> [SET EXERCISE]: Copy every line of the listing below that contains the string "text". Matching is case-sensitive.

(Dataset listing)

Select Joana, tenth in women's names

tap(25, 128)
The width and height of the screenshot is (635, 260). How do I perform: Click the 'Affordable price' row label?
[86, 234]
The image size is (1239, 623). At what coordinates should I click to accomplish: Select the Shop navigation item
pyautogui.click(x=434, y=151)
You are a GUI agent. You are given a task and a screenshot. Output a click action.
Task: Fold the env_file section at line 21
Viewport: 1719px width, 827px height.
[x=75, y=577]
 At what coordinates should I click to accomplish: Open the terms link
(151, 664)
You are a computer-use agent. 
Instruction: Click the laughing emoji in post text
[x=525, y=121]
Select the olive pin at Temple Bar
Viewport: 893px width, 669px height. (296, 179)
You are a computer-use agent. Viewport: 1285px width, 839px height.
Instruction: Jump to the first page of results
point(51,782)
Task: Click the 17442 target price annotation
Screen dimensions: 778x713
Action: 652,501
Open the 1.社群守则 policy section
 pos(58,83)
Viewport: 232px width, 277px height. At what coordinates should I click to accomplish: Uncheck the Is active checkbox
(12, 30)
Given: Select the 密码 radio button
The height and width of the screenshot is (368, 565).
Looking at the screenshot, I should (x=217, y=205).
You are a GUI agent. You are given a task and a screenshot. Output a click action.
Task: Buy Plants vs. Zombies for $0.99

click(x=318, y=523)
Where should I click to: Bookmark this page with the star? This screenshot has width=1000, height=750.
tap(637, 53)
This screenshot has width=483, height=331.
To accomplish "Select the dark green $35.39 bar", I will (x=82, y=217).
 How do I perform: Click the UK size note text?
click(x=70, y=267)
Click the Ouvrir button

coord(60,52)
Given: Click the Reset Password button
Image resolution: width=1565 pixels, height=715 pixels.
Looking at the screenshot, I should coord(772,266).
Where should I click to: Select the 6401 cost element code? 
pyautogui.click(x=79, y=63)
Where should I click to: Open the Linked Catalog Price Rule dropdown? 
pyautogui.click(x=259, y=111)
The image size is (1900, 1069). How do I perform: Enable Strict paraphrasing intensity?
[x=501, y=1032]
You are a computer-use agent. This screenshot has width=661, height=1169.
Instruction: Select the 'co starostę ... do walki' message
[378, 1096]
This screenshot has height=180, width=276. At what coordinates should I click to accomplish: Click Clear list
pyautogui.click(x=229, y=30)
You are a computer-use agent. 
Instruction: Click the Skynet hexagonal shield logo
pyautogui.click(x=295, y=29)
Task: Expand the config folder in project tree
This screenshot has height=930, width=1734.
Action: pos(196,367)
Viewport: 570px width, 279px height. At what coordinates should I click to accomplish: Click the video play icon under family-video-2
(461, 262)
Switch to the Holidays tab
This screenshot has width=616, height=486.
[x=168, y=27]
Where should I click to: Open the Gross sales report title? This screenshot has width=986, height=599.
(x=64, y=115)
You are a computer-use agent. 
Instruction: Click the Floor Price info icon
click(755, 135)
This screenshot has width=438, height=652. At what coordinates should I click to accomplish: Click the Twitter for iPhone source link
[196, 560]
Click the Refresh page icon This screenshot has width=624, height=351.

> [COMPLETED EXERCISE]:
Instruction: Click the laughing emoji in post text
 How do I perform: Click the UK size note text?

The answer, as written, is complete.